La possibilità esiste in modo direttamente proporzionale alla possibilità dell’uomo di essere consapevole di quello che si è. Dobbiamo renderci conto che quello che avviene nella galassia più lontana, negli atomi, miliardi di anni luce distanti avviene anche all’interno del nostro corpo e se prendiamo coscienza di quanto in realtà siamo creature perfette, allora, ecco che, nella coscienza della nostra bellezza, della nostra perfezione, della nostra dignità, c’è la possibilità di entrare in risonanza con quanto insegnato. La medicina olistica si prende cura di ogni dettaglio, di un particolare per portarci all’Uno e "noi siamo" una parte del "Tutto". Quindi sì.

Qual è l’attuale posizione della scienza ufficiale rispetto all’uso terapeutico dei cristalli?

Non sanno quello che ignorano. La scienza ufficiale vive una grande dicotomia. Dal punto di vista dell’applicazione scientifica dei cristalli ed anche di altre pietre, la scienza sfrutta: questo è il principio del dominio dell’essere umano (negativo) sulle risorse della natura. Sfruttare sì, applicare olisticamente no. Se riconosco che un cristallo, un quarzo jalino, può essere tagliato in un certo modo, orientato in un certo modo e produrre una vibrazione che farà funzionare un satellite, allora non capisco perché non si debba riconoscere che quel quarzo utilizzato con quella che è la frequenza vibratoria del mio pensiero può funzionare sull’essere umano: il cristallo è sempre quello e le capacità vibrazionali sono sempre le stesse. Penso comunque che la congiunzione tra mistica e scienza è prossima, ormai queste considerazioni premono da tutte le parti, non è la scienza che deve dimostrare che l’essere umano è Dio, al limite è il contrario.

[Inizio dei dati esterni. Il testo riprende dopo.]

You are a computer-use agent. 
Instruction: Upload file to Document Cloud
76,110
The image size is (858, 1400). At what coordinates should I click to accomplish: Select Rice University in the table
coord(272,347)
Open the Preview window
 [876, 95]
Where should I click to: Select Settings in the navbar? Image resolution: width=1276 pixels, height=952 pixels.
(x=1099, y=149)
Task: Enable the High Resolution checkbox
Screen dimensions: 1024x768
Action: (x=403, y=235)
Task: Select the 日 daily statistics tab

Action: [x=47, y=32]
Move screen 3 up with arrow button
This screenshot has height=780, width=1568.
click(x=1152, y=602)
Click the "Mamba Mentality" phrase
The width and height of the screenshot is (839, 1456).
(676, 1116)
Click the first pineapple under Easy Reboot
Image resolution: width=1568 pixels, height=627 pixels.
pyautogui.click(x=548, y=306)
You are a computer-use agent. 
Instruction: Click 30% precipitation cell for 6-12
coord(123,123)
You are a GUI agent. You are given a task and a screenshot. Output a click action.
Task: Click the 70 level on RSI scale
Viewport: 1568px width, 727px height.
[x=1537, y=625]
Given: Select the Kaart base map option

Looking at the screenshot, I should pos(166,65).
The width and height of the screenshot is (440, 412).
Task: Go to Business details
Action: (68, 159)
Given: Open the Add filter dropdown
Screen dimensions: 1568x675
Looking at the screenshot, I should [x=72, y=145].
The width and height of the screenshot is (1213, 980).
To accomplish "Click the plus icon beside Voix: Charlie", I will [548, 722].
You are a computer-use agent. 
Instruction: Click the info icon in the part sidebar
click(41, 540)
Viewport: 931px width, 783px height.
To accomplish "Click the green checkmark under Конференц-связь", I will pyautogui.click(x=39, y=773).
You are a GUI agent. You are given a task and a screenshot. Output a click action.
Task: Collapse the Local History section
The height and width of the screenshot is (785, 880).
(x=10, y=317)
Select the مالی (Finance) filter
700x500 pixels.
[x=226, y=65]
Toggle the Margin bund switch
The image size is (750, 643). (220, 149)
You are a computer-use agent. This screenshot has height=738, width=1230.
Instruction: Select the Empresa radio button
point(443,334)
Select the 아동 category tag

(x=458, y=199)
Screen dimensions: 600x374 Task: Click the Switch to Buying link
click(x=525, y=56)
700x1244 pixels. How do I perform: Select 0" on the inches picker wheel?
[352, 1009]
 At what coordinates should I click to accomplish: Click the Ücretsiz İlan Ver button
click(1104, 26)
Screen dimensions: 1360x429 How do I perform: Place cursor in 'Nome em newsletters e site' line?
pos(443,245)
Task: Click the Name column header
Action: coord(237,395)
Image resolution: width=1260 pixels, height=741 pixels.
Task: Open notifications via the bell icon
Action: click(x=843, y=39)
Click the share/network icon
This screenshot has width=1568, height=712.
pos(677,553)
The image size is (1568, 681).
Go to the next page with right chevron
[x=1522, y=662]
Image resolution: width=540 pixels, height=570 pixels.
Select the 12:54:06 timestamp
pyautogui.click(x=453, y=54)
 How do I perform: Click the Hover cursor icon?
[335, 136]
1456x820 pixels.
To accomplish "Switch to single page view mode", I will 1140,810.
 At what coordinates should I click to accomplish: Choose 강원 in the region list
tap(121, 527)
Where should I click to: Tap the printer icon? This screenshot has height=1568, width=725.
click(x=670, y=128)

Cosa pensa dell’attenzione pubblica posta alla rinascita spirituale del nuovo millennio e basata sul conseguimento del benessere fisico, psichico e spirituale, mediante la riscoperta delle nostre origini?

Penso in parte che sia pericoloso perché c’è sempre dietro il rischio del business, sfruttamento e quindi della mancanza dei valori che devono essere la vera guida. Anche le religioni all’inizio erano tutte belle, poi sono state usate e strumentalizzate. Sta accadendo la stessa cosa. Ci vuole poco a plagiare le persone o usare male determinate conoscenze che ti sono state date. L’unico modo di affrontare tale rischio è sempre la presa di coscienza individuale.

Quale messaggio sente di voler trasmettere a coloro che non percepiscono il concetto di amore universale incondizionato e che costituisce il principio base di qualsiasi disciplina dell’Energy healing (guarigione per mezzo dell’energia)?

Il messaggio non è facile da inviare perché per accedere al concetto di amore universale devi entrare nel concetto di quanta parte del divino c’è in te e quale parte di divinità l’essere umano contiene. Questa divinità comprende la parte del divino maschile che è la guida, l’approvazione, il creare le cose, e comprende il divino femminile che è l’accettazione, l’amore assoluto, l’amore perché esisti e non per quello che fai o per quello che sei. Quindi il consiglio che io posso dare è... "fermatevi un attimo a guardare un tramonto".